Three weeks after members of Congress voted 217-213 to pass the so-called American Health Care Act, they—and we—finally know how much damage it will do, and it is not pretty. Congress’ own experts in the Congressional Budget Office said that the Republican health plan will cut 23 million people off of health insurance within a decade, while cutting taxes by $992 billion, overwhelming for the wealthy few and corporations. Remember, this is the plan then-presidential candidate Donald Trump promised would provide “insurance for everybody.”
The biggest hit to health coverage comes from the Republican plan’s attack on Medicaid. The House-passed bill cuts 14 million people off Medicaid within 10 years. Many of these are working people who earn so little they cannot afford to buy private coverage or whose employers do not offer them any health benefits. They also include some of the three in five senior nursing home residents whose care is paid for by Medicaid, the two in five kids who get access to medical care only because of Medicaid, and the nearly half of pregnant women whose childbirths are covered by it.
Working people who get health plans through their jobs also get hit: 3 million fewer people will have workplace coverage within a decade. That is because the Republican plan gets rid of the Affordable Care Act requirement that medium and large employers offer their full-time workers affordable, comprehensive health benefits or risk paying a penalty.
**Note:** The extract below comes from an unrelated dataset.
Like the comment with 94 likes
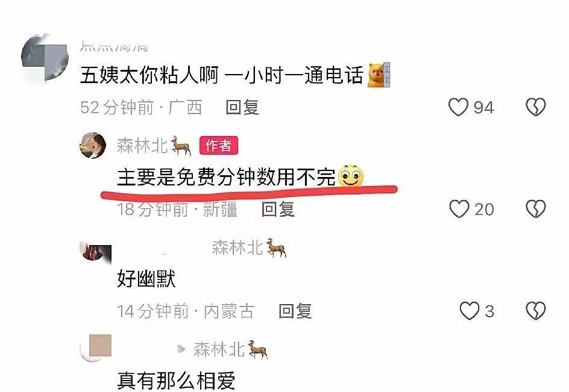This screenshot has width=569, height=392. [459, 107]
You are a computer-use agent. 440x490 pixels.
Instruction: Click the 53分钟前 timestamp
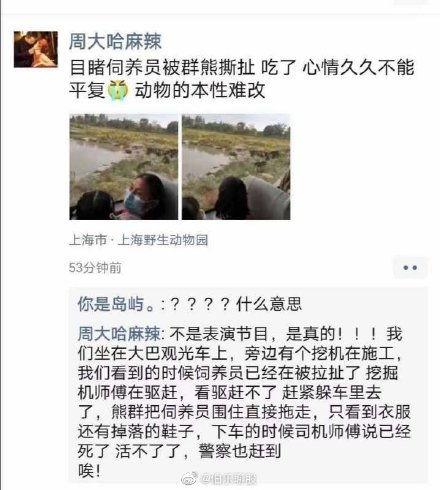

It also makes permanent the so-called Cadillac Tax on decent, middle-class health benefits, which the CBO previously has estimated will cause some employers to stop providing health benefits.
This does not take into account the additional damage that Trump’s new budget will inflict on Americans’ health care. Released on Tuesday, his budget cuts an additional $610 billion from Medicaid over 10 years and likely will cause millions more people to lose health coverage. It also cuts $5.8 billion from the Children’s Health Insurance Program, which provides access to health care for 6.3 million children whose families do not qualify for Medicaid but do not earn enough to pay for private insurance.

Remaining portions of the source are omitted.